WHAT YOU SHOULD DO:
Send back all of the data, word for word.

DATA:

:::::

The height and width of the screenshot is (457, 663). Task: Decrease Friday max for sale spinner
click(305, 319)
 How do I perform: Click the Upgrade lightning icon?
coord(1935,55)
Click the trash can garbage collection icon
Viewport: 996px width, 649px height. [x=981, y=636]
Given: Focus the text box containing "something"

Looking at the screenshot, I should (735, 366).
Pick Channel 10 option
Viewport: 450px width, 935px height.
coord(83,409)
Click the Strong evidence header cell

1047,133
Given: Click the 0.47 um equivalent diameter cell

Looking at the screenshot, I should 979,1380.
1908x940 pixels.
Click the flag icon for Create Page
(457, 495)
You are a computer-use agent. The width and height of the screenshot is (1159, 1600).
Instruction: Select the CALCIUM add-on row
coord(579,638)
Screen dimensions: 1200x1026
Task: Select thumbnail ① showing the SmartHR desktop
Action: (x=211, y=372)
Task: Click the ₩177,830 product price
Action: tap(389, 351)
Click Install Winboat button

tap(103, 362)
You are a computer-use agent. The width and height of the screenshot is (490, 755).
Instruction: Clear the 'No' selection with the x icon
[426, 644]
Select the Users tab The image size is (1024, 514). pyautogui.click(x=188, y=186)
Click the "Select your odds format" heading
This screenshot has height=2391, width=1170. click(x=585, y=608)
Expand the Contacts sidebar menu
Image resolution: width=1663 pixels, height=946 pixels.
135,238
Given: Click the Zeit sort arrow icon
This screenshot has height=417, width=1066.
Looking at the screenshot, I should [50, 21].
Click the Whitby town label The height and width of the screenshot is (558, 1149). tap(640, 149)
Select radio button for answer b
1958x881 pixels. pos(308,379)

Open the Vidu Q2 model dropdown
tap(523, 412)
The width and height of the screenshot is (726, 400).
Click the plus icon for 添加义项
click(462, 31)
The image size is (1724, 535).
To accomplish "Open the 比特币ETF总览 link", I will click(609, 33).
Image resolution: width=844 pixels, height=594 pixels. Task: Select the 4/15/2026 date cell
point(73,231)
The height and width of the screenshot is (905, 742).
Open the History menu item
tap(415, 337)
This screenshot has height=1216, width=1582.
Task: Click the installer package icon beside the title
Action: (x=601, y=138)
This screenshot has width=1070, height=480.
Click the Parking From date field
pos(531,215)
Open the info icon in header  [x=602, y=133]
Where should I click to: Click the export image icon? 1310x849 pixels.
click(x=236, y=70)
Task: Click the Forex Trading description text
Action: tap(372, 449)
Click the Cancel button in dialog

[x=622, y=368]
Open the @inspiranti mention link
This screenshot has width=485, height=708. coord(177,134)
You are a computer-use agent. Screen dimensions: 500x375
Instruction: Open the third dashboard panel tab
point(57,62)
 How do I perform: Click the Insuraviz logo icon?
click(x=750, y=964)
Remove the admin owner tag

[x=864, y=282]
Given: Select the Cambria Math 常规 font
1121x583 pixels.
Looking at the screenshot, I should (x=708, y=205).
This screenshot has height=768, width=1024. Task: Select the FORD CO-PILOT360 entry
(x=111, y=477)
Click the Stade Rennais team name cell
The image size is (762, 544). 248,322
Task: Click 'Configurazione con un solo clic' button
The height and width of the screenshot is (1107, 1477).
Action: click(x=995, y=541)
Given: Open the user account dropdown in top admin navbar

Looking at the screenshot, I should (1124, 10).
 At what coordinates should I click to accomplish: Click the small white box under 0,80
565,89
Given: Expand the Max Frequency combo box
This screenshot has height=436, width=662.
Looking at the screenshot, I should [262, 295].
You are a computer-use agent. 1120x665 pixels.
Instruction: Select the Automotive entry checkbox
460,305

:::::

YOUR SOLUTION:
The height and width of the screenshot is (457, 663). Task: Decrease Friday max for sale spinner
click(305, 319)
 How do I perform: Click the Upgrade lightning icon?
coord(1935,55)
Click the trash can garbage collection icon
Viewport: 996px width, 649px height. [x=981, y=636]
Given: Focus the text box containing "something"

Looking at the screenshot, I should (735, 366).
Pick Channel 10 option
Viewport: 450px width, 935px height.
coord(83,409)
Click the Strong evidence header cell

1047,133
Given: Click the 0.47 um equivalent diameter cell

Looking at the screenshot, I should 979,1380.
1908x940 pixels.
Click the flag icon for Create Page
(457, 495)
You are a computer-use agent. The width and height of the screenshot is (1159, 1600).
Instruction: Select the CALCIUM add-on row
coord(579,638)
Screen dimensions: 1200x1026
Task: Select thumbnail ① showing the SmartHR desktop
Action: (x=211, y=372)
Task: Click the ₩177,830 product price
Action: tap(389, 351)
Click Install Winboat button

tap(103, 362)
You are a computer-use agent. The width and height of the screenshot is (490, 755).
Instruction: Clear the 'No' selection with the x icon
[426, 644]
Select the Users tab The image size is (1024, 514). pyautogui.click(x=188, y=186)
Click the "Select your odds format" heading
This screenshot has height=2391, width=1170. click(x=585, y=608)
Expand the Contacts sidebar menu
Image resolution: width=1663 pixels, height=946 pixels.
135,238
Given: Click the Zeit sort arrow icon
This screenshot has height=417, width=1066.
Looking at the screenshot, I should [50, 21].
Click the Whitby town label The height and width of the screenshot is (558, 1149). tap(640, 149)
Select radio button for answer b
1958x881 pixels. pos(308,379)

Open the Vidu Q2 model dropdown
tap(523, 412)
The width and height of the screenshot is (726, 400).
Click the plus icon for 添加义项
click(462, 31)
The image size is (1724, 535).
To accomplish "Open the 比特币ETF总览 link", I will click(609, 33).
Image resolution: width=844 pixels, height=594 pixels. Task: Select the 4/15/2026 date cell
point(73,231)
The height and width of the screenshot is (905, 742).
Open the History menu item
tap(415, 337)
This screenshot has height=1216, width=1582.
Task: Click the installer package icon beside the title
Action: (x=601, y=138)
This screenshot has width=1070, height=480.
Click the Parking From date field
pos(531,215)
Open the info icon in header  [x=602, y=133]
Where should I click to: Click the export image icon? 1310x849 pixels.
click(x=236, y=70)
Task: Click the Forex Trading description text
Action: tap(372, 449)
Click the Cancel button in dialog

[x=622, y=368]
Open the @inspiranti mention link
This screenshot has width=485, height=708. coord(177,134)
You are a computer-use agent. Screen dimensions: 500x375
Instruction: Open the third dashboard panel tab
point(57,62)
 How do I perform: Click the Insuraviz logo icon?
click(x=750, y=964)
Remove the admin owner tag

[x=864, y=282]
Given: Select the Cambria Math 常规 font
1121x583 pixels.
Looking at the screenshot, I should (x=708, y=205).
This screenshot has height=768, width=1024. Task: Select the FORD CO-PILOT360 entry
(x=111, y=477)
Click the Stade Rennais team name cell
The image size is (762, 544). 248,322
Task: Click 'Configurazione con un solo clic' button
The height and width of the screenshot is (1107, 1477).
Action: click(x=995, y=541)
Given: Open the user account dropdown in top admin navbar

Looking at the screenshot, I should (1124, 10).
 At what coordinates should I click to accomplish: Click the small white box under 0,80
565,89
Given: Expand the Max Frequency combo box
This screenshot has height=436, width=662.
Looking at the screenshot, I should [262, 295].
You are a computer-use agent. 1120x665 pixels.
Instruction: Select the Automotive entry checkbox
460,305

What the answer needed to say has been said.